Dataset records:

_ _ _ _ _

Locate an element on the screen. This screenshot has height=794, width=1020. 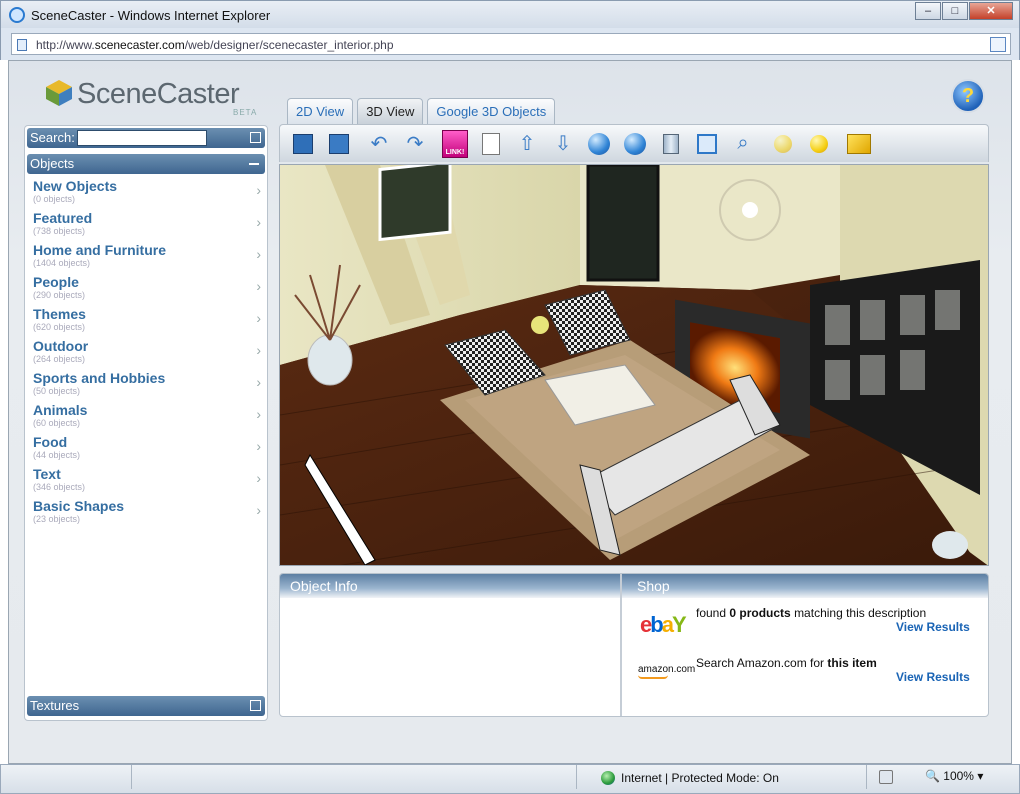
category-themes: Themes (620 objects) › is located at coordinates (147, 322).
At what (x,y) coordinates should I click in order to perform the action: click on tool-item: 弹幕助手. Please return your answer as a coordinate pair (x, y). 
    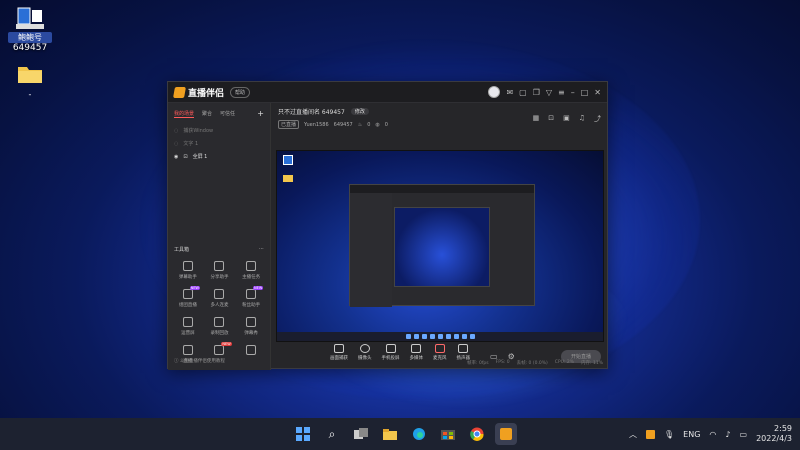
    Looking at the image, I should click on (188, 270).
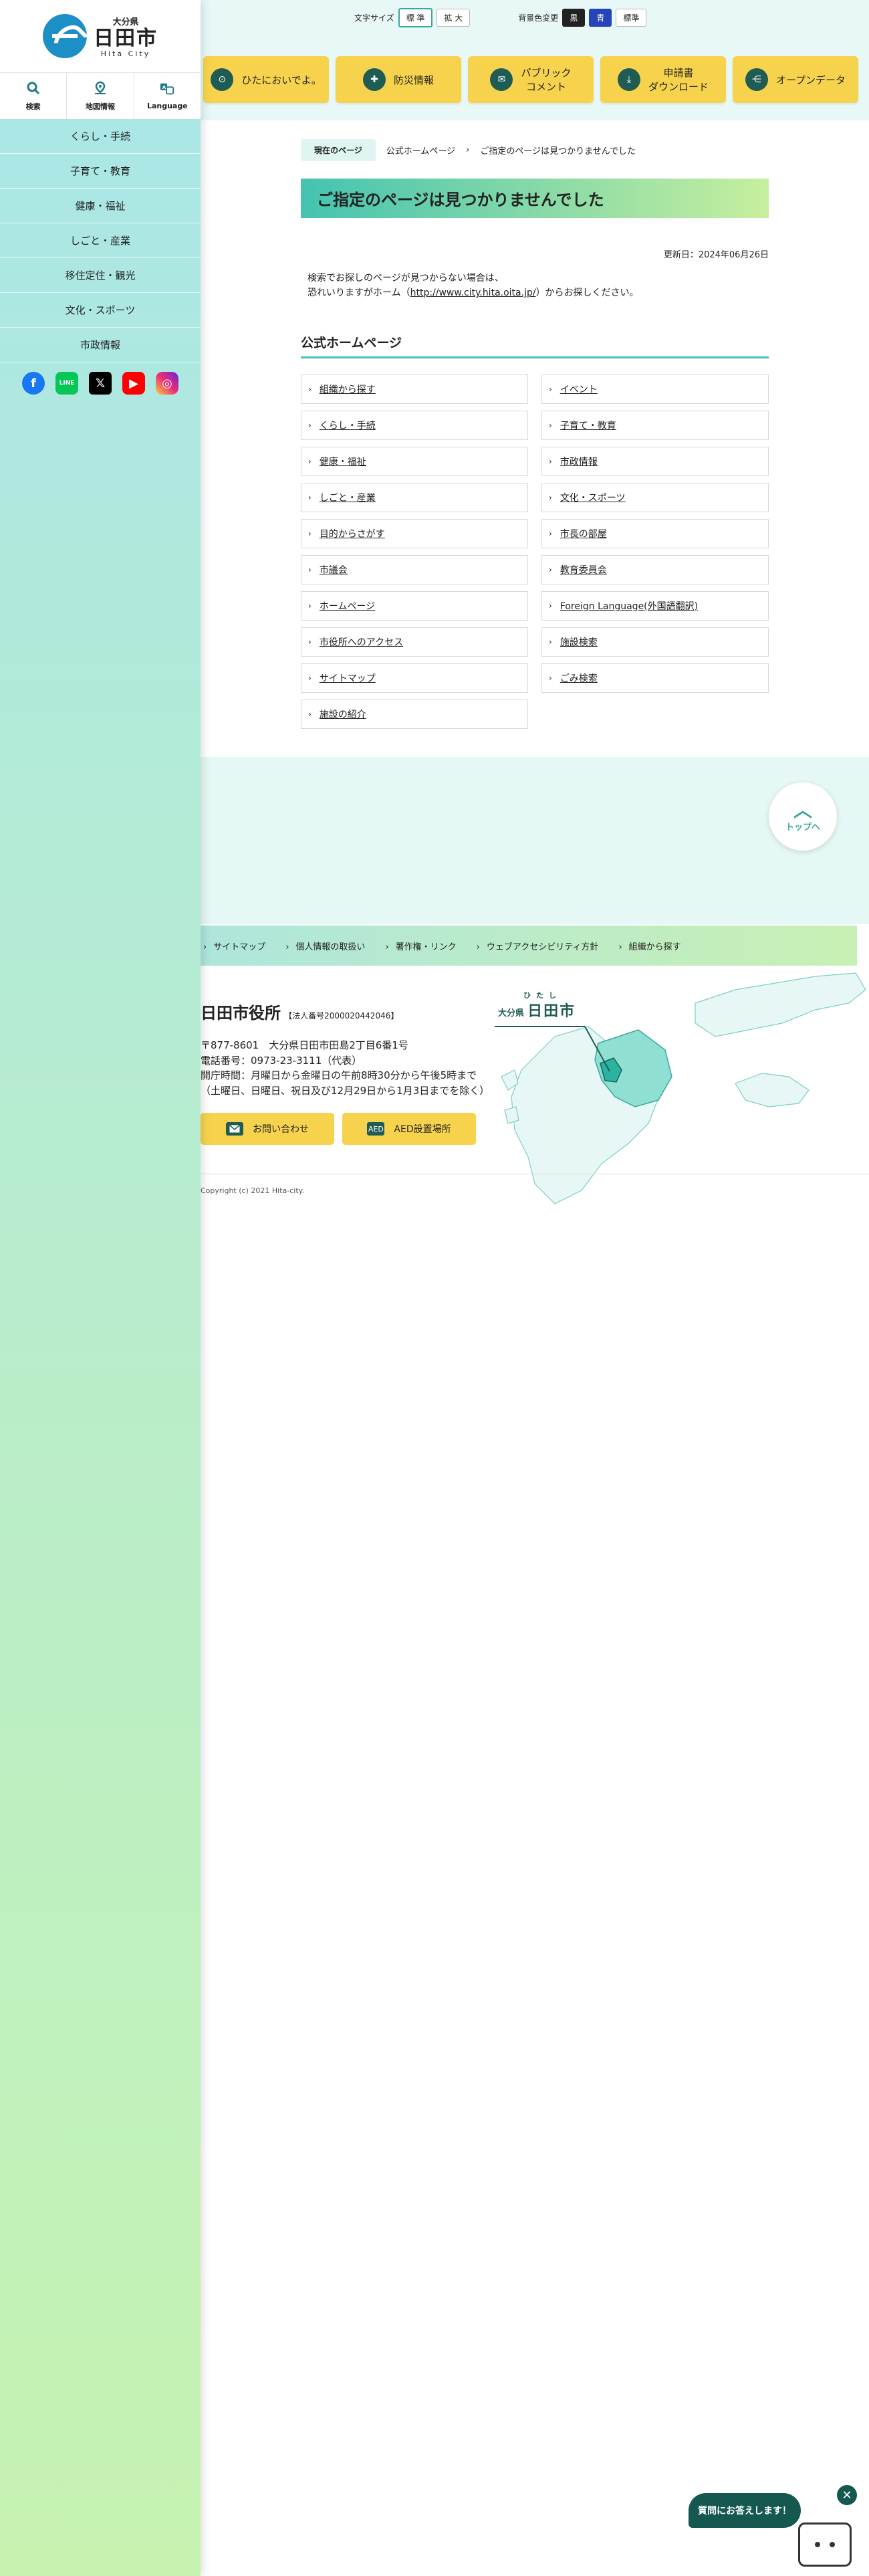 The width and height of the screenshot is (869, 2576). What do you see at coordinates (342, 1016) in the screenshot?
I see `corporate-number: 【法人番号2000020442046】` at bounding box center [342, 1016].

_ _ _ _ _

* **DESCRIPTION OF THE TASK**:
Format the records above as a JSON list of strings, with one string per line of text and blank lines omitted. Leave out the pictures.

* **WRITTEN RESPONSE**:
[
  "Locate an element on the screen. This screenshot has height=794, width=1020. ",
  "category-themes: Themes (620 objects) › is located at coordinates (147, 322).",
  "At what (x,y) coordinates should I click in order to perform the action: click on tool-item: 弹幕助手. Please return your answer as a coordinate pair (x, y). ",
  "    Looking at the image, I should click on (188, 270).",
  " The width and height of the screenshot is (869, 2576). What do you see at coordinates (342, 1016) in the screenshot?",
  "I see `corporate-number: 【法人番号2000020442046】` at bounding box center [342, 1016]."
]